Compito da svolgere: Riscrivi in forma più breve il paragrafo del brano da esaminare che comincia con «Abbiamo deciso di dedicare», conservandone i fatti principali.

Brano da esaminare:
______
L’importanza delle parole
Il Direttore Responsabile e la Direttrice Editoriale, in un editoriale di “Laborcare Journal”, ci ricordano l’importanza dell’ascolto
di Gianluca Favero e Mariella Orsi
Sottovoce è un modo bellissimo di parlarsi, bisogna stare più vicini per ascoltare ed essere buoni complici, per sentire oltre le parole…
Abbiamo deciso di dedicare questo numero 42 di Laborcare Journal all’importanza delle Parole perché riteniamo che, oggi più che mai, nella realtà sanitaria si rischia una privazione di senso (e, in certi casi, anche banalizzazione) delle parole non solo quando i professionisti sanitari si rivolgono alle persone assistite ma, anche ai caregiver.
______
Dati forniti:
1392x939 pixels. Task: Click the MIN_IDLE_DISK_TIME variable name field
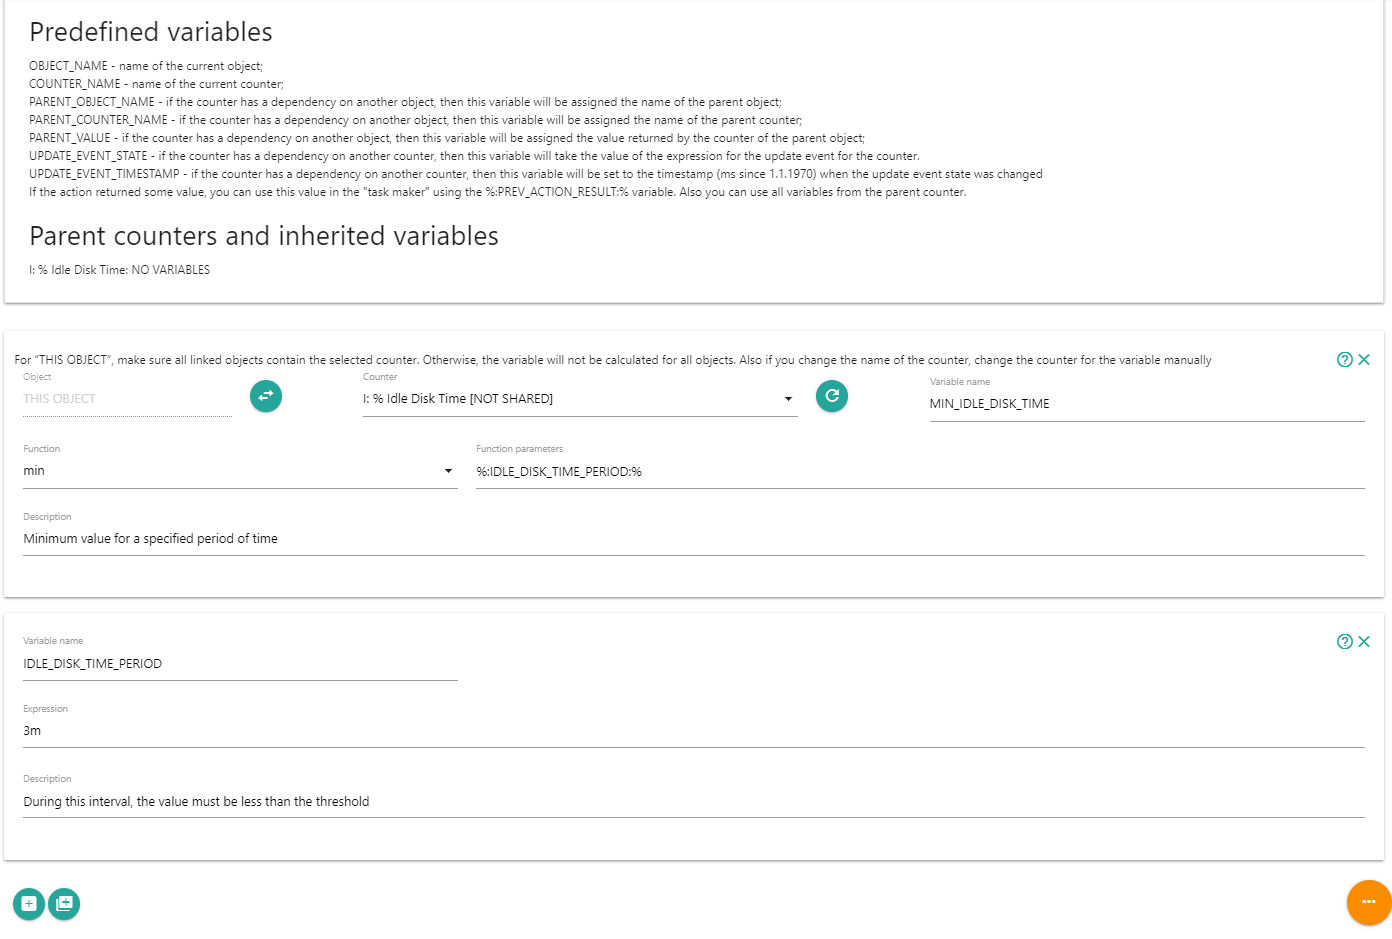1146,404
______
Risposta al compito: Gli autori dedicano il numero 42 di Laborcare Journal all'importanza delle parole, perché oggi più che mai, nella realtà sanitaria, le parole rischiano di perdere senso o di essere banalizzate quando i professionisti si rivolgono alle persone assistite e ai caregiver.